JOB 1:
Gather every line of the records that contains the string "perform", matching case exactly.

PROVIDED PASSAGE:
########

Let's start with a major national nonissue: my arrival at Fox News. A lot of people flew out of their skins when Fox hired me. Wasn't I a liberal Democrat over at CNN? Hadn't I defended Bill Clinton and O.J. Simpson? How could I possibly go to Fox, the conservative cable network? Leaving CNN was one thing, Greta, but going to Fox?

Everybody went nuts. The conservatives hated me before they even knew me, and the liberals felt betrayed. Even people who had never seen me on television seemed to have an opinion.

Now wait a minute. Let's put aside the fact that nobody really knew my personal opinions on anything. I had never taken any big public political positions, so how did people form these ideas? And who says I have to agree with everyone I work with or they have to agree with me? I didn't agree with everything said at CNN. I don't agree with everything said at Fox. I don't agree with everything my husband thinks either, but I still love him.

What I need to worry about is what I think, not what somebody else thinks. What I say on my show are my words, my thoughts, my opinions, and my ideas. Frankly, from time to time, as I rethink matters and as the facts change, my ideas and opinions change. Nobody tells me what to say; nobody tells me what my views are. They didn't do it at CNN when I was there, and they haven't done it at Fox.

When I first met Roger Ailes, the head of Fox News Channel, I wanted to see if he was serious about being "fair and balanced," which is the famous Fox motto. We talked for many hours, and I got it that Roger meant what he said. We all have our personal political views — anybody who says journalists and broadcasters don't have views is just plain lying — but the key issue is what you put on the air.

People have opinions on talk shows — that's the point. They are opinion shows. The best examples are The O'Reilly Factor and Hannity and Colmes. The news shows are about the news, and opinion plays no role. Of course, there are occasions on all networks when opinion does slip into the presentation of the news, but the viewers are smart and can discriminate between fact and opinion. And the viewers are bright enough to decide for themselves where they stand on an issue.

I have lived in Washington, D.C., for more than twenty-five years. This place is all about politics. That's the business of Washington. Conservatives and liberals, Democrats and Republicans have fought each other for decades, but often they have been personal friends. They can stand on the Senate floor and give passionate oratory about the North American Free Trade Agreement and then go out and enjoy dinner with their opponents. George McGovern says Bob Dole is a good friend. Ted Kennedy and Orrin Hatch reportedly play tennis. That's the way it should be.

Over the last few years that I've been in television I've met some hard-core conservatives, some of whom have challenged me, assuming I was a stereotypical white-wine-and-Brie liberal.

I like to listen to some of them really step deep into it for their assumptions about me and my political ideas. I can see them thinking, Hmmm, educated lawyer in her forties (late, late forties), all those years on CNN, criminal defense lawyer-her position on Clinton's impeachment must have been because she is a liberal Democrat. (In fact, I thought the Starr investigation was constitutionally misguided! High crimes and misdemeanors relate to professional, not personal extramarital, conduct. I never said I was in favor of his personal conduct — I was not — but merely that it did not meet the constitutional standard for removal.)

I have never publicly defined myself as a liberal Democrat or conservative Republican, but of course others believe they know what I think about every issue. I have seen both sides and had fun debating both sides.

########

SOURCE MATERIAL:

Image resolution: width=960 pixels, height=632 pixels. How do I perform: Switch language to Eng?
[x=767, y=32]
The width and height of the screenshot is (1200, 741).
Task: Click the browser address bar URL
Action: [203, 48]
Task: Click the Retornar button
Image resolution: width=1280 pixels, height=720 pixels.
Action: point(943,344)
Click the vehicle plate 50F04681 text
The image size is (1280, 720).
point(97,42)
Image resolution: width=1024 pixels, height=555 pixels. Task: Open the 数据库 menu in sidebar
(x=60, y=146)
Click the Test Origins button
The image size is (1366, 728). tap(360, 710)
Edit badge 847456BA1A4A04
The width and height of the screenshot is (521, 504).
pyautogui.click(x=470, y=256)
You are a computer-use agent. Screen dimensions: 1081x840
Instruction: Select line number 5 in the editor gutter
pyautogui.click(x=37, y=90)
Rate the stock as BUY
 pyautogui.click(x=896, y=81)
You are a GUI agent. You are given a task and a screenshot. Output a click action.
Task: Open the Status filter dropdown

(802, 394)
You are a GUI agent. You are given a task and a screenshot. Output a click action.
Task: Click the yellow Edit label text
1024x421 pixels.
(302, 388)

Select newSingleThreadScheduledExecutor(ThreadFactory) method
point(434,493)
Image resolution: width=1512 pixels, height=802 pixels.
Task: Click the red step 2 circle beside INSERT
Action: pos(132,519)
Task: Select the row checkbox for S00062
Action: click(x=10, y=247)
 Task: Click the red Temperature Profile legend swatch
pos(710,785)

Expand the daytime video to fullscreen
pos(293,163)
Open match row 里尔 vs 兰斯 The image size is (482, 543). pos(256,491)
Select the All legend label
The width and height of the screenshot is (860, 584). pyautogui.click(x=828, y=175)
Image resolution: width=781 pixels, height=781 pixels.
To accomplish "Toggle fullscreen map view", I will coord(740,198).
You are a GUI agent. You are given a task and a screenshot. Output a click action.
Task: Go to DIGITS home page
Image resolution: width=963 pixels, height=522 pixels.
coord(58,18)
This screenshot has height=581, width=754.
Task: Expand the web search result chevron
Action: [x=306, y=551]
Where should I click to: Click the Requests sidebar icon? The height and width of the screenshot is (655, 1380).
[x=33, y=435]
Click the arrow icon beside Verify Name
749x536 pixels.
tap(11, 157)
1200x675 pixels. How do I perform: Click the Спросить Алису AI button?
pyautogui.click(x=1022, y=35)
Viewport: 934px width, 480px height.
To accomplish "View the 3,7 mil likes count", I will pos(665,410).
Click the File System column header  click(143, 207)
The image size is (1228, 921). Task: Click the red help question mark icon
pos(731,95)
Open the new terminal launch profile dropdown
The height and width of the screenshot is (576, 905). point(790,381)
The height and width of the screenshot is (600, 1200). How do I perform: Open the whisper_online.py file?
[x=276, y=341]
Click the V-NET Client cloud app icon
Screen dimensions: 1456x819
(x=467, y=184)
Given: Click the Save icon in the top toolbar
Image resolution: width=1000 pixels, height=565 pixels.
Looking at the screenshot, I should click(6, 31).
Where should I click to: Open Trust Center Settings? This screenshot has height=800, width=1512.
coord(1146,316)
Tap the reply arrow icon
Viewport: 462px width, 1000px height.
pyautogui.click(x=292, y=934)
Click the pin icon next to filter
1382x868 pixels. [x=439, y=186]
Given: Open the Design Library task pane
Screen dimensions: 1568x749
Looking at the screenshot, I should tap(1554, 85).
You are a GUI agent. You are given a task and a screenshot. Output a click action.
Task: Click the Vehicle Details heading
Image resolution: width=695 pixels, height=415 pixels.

########

JOB 2:
According to the passage about joining Fox News, how long has the narrator lived in Washington, D.C.?

PROBLEM SOLUTION 1:
Image resolution: width=960 pixels, height=632 pixels. How do I perform: Switch language to Eng?
1200x675 pixels. How do I perform: Click the Спросить Алису AI button?
The height and width of the screenshot is (600, 1200). How do I perform: Open the whisper_online.py file?

PROBLEM SOLUTION 2:
More than twenty-five years.